The use of clinical decision support tools shows promise in improving the identification and management of chronic kidney disease in primary care practices, a new study shows.
The study, “Use of Clinical Decision Support to Improve Primary Care Identification and Management of Chronic Kidney Disease (CKD),” published in the Journal of the American Board of Family Medicine, shows, however, that obstacles such as integrating these tools into the workflow of existing primary care practices still need to be addressed to achieve improvements in CKD outcomes.
“The majority of patients with [chronic kidney disease] are managed solely by [PCPs], yet primary care adherence to clinical practice guidelines seems to be suboptimal,” Dr. Cara B. Litvin, MD, and her colleagues at the Medical University of South Carolina, wrote in the study, according to a news release.
The prevalence of chronic kidney disease, the progressive loss in kidney function over time, is increasing in the United States. CKD is a risk factor for end-stage renal disease, cardiovascular disease, and all-cause mortality. Early detection can lead to interventions to prevent renal failure and reduce risk for cardiovascular disease, yet adherence to treatment goals remains unsatisfactory in the primary care setting.
Clinical decision support (CDS) systems provide clinicians, healthcare staff, and patients with person-specific information that is intelligently filtered to improve healthcare. CDS encompasses a variety of tools to enhance decision-making in the clinical workflow, including computerized alerts and reminders to care providers and patients; clinical guidelines; and focused patient data reports and summaries.
“Interventions to improve the early identification and management of patients with [chronic kidney disease] could reduce risks for the progression of renal disease and cardiovascular disease and have a major impact on public health … [electronic health registry (EHR)]-based reminders and [CDS] have been identified as potential tools to improve the identification of [chronic kidney disease], facilitate monitoring, and improve adherence to treatment targets,” the authors wrote.

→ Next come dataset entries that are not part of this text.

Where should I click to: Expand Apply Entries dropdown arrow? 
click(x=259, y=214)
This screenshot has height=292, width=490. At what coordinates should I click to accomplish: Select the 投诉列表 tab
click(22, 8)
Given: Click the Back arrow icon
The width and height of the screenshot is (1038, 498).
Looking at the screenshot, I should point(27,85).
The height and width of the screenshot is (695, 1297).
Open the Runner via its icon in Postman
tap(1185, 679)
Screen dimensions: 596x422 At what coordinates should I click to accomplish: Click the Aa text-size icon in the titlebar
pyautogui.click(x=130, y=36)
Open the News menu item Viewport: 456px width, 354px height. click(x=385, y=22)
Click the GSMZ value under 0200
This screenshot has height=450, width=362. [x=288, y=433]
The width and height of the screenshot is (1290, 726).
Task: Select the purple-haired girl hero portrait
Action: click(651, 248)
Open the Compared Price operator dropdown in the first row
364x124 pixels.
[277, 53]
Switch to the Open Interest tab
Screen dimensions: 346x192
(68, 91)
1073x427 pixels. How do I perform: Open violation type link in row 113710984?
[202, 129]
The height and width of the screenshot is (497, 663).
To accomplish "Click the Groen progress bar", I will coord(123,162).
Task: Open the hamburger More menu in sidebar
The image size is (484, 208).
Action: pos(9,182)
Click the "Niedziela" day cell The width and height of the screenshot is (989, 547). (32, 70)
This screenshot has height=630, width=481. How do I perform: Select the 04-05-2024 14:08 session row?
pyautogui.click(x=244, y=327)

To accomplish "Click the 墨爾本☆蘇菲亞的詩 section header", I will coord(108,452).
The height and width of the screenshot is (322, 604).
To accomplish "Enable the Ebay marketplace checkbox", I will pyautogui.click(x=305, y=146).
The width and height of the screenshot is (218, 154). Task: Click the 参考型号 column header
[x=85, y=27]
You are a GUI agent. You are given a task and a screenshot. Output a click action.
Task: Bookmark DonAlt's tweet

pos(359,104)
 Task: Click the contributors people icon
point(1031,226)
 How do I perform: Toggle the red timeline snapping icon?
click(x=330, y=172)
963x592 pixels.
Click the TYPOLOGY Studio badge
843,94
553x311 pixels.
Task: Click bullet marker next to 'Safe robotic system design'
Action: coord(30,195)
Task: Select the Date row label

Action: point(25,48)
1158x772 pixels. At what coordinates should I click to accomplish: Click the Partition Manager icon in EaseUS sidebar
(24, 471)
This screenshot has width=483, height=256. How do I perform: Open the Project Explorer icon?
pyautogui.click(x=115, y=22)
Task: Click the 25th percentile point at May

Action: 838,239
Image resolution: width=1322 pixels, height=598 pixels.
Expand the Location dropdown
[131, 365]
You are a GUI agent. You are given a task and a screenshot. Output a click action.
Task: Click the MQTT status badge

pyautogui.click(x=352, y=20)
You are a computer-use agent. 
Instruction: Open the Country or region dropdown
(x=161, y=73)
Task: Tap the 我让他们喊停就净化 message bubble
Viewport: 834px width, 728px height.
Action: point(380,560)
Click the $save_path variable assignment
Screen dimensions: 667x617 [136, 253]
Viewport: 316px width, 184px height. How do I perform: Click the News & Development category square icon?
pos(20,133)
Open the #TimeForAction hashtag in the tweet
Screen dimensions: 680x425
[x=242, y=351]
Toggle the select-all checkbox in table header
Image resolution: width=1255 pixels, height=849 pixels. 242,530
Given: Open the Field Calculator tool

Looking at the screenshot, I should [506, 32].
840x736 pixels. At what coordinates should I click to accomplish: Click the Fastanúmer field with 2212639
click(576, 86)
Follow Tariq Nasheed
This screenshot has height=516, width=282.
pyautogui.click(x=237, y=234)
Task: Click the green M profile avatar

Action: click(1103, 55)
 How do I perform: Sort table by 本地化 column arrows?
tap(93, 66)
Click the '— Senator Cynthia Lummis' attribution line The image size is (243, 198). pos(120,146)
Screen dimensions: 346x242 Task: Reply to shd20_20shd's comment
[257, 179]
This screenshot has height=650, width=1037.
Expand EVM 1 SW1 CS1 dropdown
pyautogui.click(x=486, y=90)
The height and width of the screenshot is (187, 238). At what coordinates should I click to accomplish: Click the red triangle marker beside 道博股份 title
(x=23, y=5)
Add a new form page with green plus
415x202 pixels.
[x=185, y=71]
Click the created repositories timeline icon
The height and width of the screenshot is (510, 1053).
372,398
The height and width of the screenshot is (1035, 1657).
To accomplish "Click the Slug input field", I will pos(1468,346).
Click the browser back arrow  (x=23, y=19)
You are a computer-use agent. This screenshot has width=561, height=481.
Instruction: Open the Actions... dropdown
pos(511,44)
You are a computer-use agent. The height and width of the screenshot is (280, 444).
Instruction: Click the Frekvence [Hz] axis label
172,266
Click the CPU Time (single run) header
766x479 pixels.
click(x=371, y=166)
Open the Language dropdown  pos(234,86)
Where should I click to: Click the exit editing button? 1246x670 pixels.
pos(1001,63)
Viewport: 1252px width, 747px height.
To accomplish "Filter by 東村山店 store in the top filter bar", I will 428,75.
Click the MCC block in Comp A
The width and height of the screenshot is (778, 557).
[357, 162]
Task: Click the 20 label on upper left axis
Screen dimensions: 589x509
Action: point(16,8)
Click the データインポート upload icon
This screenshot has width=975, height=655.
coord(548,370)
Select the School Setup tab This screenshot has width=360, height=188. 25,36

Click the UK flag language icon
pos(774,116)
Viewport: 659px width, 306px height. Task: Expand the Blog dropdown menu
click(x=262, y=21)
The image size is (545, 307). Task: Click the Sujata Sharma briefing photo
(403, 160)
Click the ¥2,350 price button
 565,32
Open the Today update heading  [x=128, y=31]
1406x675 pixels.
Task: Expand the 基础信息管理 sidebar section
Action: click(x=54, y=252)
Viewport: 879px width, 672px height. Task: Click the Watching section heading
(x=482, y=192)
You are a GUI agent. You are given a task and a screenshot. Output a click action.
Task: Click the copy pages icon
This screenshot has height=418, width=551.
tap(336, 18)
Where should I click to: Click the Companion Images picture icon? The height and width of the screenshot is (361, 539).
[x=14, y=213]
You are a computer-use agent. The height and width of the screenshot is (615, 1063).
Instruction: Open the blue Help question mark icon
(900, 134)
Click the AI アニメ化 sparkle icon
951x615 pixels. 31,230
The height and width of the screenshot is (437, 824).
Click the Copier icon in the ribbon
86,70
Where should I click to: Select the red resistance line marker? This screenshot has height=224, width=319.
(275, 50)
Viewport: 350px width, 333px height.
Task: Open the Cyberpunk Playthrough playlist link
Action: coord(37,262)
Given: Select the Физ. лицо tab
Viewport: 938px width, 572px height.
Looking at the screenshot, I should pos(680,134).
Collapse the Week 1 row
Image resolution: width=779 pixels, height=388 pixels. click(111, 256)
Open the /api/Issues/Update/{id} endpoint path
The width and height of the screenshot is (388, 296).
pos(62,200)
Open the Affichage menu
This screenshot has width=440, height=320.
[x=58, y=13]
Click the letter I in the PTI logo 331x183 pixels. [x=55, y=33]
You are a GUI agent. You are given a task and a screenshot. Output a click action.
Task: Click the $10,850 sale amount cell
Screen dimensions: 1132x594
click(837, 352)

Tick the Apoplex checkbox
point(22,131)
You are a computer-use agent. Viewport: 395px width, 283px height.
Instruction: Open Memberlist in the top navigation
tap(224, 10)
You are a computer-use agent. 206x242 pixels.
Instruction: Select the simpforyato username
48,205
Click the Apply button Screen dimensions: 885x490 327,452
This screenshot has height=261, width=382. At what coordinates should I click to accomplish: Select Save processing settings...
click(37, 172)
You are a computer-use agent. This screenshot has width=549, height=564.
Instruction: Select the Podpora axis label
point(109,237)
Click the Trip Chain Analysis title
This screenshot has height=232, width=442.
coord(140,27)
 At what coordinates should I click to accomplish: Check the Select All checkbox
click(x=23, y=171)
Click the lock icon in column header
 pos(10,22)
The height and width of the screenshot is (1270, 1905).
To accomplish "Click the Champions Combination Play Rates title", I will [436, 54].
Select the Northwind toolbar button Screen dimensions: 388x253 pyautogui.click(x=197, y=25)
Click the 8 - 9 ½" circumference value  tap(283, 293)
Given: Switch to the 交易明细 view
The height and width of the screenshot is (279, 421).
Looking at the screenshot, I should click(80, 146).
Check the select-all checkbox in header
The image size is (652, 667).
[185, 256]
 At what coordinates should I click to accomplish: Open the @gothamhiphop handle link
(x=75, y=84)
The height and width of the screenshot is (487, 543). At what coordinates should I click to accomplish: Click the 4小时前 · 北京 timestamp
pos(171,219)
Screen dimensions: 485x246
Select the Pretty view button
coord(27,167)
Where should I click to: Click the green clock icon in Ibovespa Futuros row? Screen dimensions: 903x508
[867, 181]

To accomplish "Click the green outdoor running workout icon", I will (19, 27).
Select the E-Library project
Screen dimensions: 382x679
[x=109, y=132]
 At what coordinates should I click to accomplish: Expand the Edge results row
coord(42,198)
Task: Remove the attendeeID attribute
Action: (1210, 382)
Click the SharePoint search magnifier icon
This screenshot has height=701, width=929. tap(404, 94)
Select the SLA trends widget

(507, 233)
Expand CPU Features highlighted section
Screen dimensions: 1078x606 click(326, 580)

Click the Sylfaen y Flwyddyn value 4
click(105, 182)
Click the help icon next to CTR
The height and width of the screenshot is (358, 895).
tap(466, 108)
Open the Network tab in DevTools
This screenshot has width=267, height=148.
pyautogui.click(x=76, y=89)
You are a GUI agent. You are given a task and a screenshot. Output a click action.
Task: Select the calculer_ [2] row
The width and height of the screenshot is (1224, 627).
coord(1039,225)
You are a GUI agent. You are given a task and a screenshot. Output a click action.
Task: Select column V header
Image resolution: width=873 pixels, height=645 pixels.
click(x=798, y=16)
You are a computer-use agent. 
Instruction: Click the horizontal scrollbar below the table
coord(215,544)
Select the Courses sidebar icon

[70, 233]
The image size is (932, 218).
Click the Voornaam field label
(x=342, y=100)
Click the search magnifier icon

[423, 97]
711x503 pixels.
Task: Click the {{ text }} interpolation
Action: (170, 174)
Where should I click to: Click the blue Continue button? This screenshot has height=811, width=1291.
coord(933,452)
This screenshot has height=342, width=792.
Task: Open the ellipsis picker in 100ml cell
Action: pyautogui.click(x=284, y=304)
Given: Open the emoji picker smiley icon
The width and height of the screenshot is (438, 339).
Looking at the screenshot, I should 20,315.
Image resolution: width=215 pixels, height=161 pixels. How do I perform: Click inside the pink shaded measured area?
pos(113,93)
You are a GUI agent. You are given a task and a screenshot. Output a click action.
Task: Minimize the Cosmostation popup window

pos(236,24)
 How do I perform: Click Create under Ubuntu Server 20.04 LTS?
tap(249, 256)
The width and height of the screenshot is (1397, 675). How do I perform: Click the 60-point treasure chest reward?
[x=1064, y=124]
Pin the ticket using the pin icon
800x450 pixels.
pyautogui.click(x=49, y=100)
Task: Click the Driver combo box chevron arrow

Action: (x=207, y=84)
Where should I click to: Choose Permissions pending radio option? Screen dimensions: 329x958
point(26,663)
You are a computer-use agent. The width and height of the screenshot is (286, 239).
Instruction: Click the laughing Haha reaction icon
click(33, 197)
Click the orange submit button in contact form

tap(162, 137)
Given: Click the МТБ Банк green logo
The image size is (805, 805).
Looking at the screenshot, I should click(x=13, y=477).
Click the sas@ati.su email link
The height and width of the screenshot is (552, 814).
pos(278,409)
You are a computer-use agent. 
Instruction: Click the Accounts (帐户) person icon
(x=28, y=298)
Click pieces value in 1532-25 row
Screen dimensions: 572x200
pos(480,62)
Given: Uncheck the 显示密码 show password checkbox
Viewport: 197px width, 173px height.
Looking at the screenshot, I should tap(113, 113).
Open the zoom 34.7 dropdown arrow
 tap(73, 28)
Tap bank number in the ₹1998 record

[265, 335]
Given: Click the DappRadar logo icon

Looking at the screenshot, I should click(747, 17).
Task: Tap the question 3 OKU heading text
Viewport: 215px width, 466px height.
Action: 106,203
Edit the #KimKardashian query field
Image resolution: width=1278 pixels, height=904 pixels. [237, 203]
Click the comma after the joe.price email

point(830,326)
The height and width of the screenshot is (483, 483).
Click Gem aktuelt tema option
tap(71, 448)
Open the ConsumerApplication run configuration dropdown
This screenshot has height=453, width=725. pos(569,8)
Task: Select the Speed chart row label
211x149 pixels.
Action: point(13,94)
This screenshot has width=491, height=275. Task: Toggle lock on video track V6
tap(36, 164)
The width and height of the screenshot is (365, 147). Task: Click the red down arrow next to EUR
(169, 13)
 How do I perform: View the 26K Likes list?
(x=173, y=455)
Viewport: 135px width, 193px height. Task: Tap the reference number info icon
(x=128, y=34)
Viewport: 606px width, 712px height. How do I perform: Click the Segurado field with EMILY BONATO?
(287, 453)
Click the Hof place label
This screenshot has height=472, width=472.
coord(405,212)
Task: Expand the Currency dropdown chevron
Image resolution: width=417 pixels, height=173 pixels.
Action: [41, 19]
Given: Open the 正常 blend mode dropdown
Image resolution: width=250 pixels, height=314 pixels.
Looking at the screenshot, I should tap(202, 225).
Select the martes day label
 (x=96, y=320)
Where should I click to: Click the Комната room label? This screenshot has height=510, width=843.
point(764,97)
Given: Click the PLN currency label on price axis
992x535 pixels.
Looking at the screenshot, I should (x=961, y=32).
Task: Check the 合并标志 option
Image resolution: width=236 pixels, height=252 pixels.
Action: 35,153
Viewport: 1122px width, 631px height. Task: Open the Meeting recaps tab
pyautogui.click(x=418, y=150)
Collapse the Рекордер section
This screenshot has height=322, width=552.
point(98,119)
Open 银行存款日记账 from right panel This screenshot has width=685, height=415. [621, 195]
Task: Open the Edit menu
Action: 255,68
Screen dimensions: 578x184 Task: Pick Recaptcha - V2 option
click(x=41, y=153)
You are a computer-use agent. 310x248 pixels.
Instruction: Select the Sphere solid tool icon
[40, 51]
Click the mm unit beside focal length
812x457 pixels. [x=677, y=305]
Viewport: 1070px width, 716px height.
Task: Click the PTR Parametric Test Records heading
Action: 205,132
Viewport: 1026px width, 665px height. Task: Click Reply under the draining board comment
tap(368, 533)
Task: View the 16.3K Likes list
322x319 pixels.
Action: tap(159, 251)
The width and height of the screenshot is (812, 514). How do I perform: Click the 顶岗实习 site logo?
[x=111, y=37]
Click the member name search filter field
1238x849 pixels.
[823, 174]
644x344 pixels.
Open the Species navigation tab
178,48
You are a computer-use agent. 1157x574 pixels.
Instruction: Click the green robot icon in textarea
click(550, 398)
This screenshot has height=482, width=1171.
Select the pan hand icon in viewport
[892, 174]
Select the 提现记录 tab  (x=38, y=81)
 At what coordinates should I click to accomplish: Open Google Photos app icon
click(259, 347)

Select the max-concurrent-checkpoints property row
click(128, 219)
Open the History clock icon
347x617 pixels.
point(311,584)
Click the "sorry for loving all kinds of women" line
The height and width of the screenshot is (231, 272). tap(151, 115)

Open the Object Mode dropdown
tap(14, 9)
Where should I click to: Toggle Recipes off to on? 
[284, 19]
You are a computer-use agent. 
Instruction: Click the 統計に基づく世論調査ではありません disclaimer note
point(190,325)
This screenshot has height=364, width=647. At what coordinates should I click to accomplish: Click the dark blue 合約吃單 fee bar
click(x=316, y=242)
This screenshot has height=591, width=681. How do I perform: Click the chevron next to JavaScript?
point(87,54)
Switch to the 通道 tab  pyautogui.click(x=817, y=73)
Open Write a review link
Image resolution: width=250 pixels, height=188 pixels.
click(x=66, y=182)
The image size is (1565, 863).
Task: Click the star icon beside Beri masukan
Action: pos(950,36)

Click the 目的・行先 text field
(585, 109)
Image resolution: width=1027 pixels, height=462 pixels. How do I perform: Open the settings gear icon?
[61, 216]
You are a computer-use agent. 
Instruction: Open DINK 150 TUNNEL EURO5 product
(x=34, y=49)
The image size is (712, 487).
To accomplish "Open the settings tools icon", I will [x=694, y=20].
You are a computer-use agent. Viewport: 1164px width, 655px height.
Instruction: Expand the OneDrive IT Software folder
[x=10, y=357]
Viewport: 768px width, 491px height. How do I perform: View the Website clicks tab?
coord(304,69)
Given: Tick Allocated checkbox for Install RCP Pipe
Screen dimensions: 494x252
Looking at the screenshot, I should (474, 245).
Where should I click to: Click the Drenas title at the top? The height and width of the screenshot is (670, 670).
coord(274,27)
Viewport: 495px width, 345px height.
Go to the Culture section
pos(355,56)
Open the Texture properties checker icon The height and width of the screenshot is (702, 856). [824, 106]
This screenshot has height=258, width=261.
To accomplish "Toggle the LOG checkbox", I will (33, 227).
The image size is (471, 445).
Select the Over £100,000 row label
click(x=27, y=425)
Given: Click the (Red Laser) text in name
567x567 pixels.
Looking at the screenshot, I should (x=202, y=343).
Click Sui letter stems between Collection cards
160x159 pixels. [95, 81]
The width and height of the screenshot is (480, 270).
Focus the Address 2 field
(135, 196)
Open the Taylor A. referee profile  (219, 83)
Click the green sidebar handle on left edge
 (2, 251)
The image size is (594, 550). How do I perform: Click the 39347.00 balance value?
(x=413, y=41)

In the new study, Litvin and her colleagues developed several electronic health records-based CDS tools to improve the diagnosis and clinical management of CKD. These included an assessment tool to measure the risk of CKD, designed to be embedded into general or disease-specific progress notes; electronic health maintenance protocols, including prompts for eGFR (annual estimated glomerular filtrate rate), urine albumin, lipid and hemoglobin testing when due; a CKD patient registry; and EHR supported, designed to enable providers to concisely view CKD parameters over time.
A total of 12 primary care practices in 12 U.S. states, representing 25 doctors and 15 midlevel health providers, took part in the two-year study. All the primary care practices received performance reports, and the researchers conducted two half-day onsite visits per year to assess the “intervention”outcomes.
After 24 months, there were large statistically significant increases in screening for albuminuria for patients at risk for CKD (30 percent) and an increase of 25 percent was seen in albuminuria monitoring in patients with CKD, the researchers found. Albuminuria is a major prognostic indicator for cardiovascular disease, progression of disease, and death.
There was also an improvement of 23.5 percent in appropriate use of blood pressure lowering drugs (ACE-inhibitor or angiotensin receptor blocker) for patients with CKD. An improvement of 7 percent was seen in hemoglobin measurement for patients at risk for CKD. However, neither of these improvements were statistically significant, the researchers reported.
There were no statistically significant differences in any other clinical quality measures related to CKD.
Barriers observed during the intervention included incorporating CDS tools into existing workflow and variable use among providers, the researchers reported.
“… CDS tools show promise for improving the identification of patients with [chronic kidney disease] in a group of diverse, ‘real-world’ primary care practices, particularly when operationalized by clinical staff,” the authors wrote. “However, organizational, provider, patient, and technical factors beyond the CDS tools themselves may affect whether they can be effectively used to improve care.
“For example, achieving improvements in [chronic kidney disease] outcomes, such as blood pressure control, likely requires an additional focus on improving care coordination between primary care physicians and nephrologists and encouraging patient activation,” they wrote.